Janet Mitchell
Janet Charlotte Mitchell (1896-1957), journalist, was born in Melbourne on 3 November 1896, fourth daughter of Eliza (born Morrison) and (Sir) Edward Mitchell, barrister and sportsman. She experienced ill health as a child and was educated by governesses. She was a favourite grandchild of Dr Alexander Morrison, principal of Scotch College, Melbourne. The family travelled to England and Europe in 1906 and 1911 and were again in England 1916. Janet was ambitious for a musical career; she obtained the licentiate of the Royal Academy of Music in 1917 but realising her limitations as a performer, she enrolled at the University of London, graduating BA in 1922. She returned to her family in Melbourne.
While in London she had been attracted to feminist causes. Distressed by the loss of friends in the war and enthusiastic in her support of the League of Nations, in Australia she lectured for the League of Nations Union and joined the Australian Institute of International Affairs. She extended this work while employed by the Young Women's Christian Association as education secretary. In 1925 she accepted appointment to the Government Savings Bank of New South Wales in a newly created position of thrift services director. She was sent for training to the United States where she investigated American banking practices and advertising. En route she attended the Pacific Relations Conference in Honolulu for the Australian Institute of International Relations.
Advice to women clients was her particular responsibility at the Bank. The aim was to inculcate the idea of wise household budgeting; in her publicity, radio talks and lectures she advised on elementary nutrition, time payment schemes and financial management. Underlying her work was the Bank's recognition of the powerful role of women in consumption. 'The right use of money' was Janet's concept of thrift; her 'Definite Object Saving' scheme was directed to spending money on home improvements, education and recreation. The Bank's closure in 1931 left her with the feeling of having personally betrayed clients. She had also joined the National Council of Women as convenor of its economics committee.

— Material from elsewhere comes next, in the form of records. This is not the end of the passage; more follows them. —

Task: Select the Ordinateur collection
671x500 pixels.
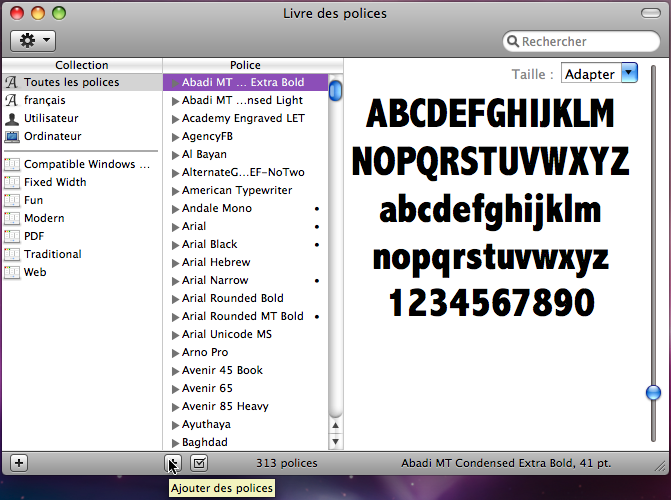Action: 52,136
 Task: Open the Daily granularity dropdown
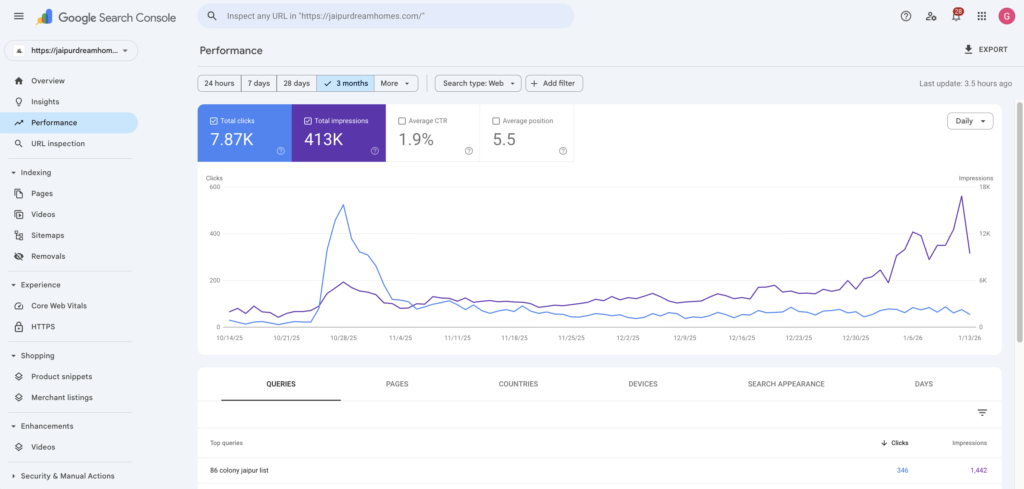point(970,121)
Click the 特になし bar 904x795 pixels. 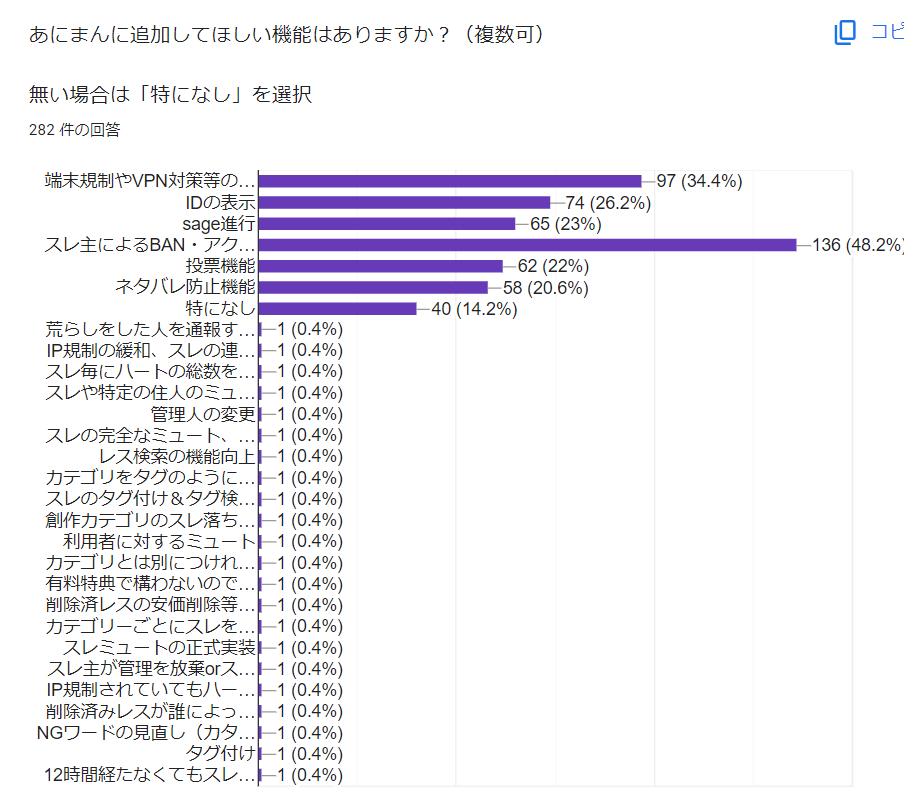[337, 309]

She resigned from the Bank, accepted an invitation to attend the second Institute of Pacific Relations Conference at Hangchow in October 1931, and from there travelled to Harbin to report for the Melbourne Herald on the breakdown of law and order in Manchuria, which climaxed while she was there in Japanese occupation, under the guise of freeing Manchuria from marauding Chinese warlords. She left after nine months, travelled to Tokyo to observe the Japanese reception of the Lytton report, and home to Melbourne. She began a novel based on her Manchurian experiences, accepted an invitation to be acting principal at Women's College, Sydney, for the latter part of 1933, then left for London to see her novel Tempest in Paradise (1934) through the press. She did freelance journalism and resumed her association with the League of Nations, organising its appeal for White Russians living in Manchuria. She was warden of Ashburne Hall of Residence for Women Students in the University of Manchester from 1936-40 when she resigned in ill-health to return to Melbourne.
Her autobiographical Spoils of Opportunity (1938) reveals disillusionment with the League of Nations: its failure was inevitable, she wrote, as men and women were 'still mainly activated by motives of national self interest'. She had found the Japanese 'a nation of idealists, magnificently endowed with courage, fortitude and energy', but driven by fear; their silk and rice farmers had been ruined in the depression; economic distress in rural Japan lay behind Japanese expansionism. In the 1930s Janet Mitchell was exceptional in her understanding of Japan's internal problems. From 1941-55 she was employed in the Youth Education Department of the ABC, editing scripts and from 1943 as assistant supervisor of youth programs. She brought to it that wider appreciation of the world beyond Australia which had characterised her varied and adventurous career. A convert to Catholicism, she died in Melbourne on 6 September 1957.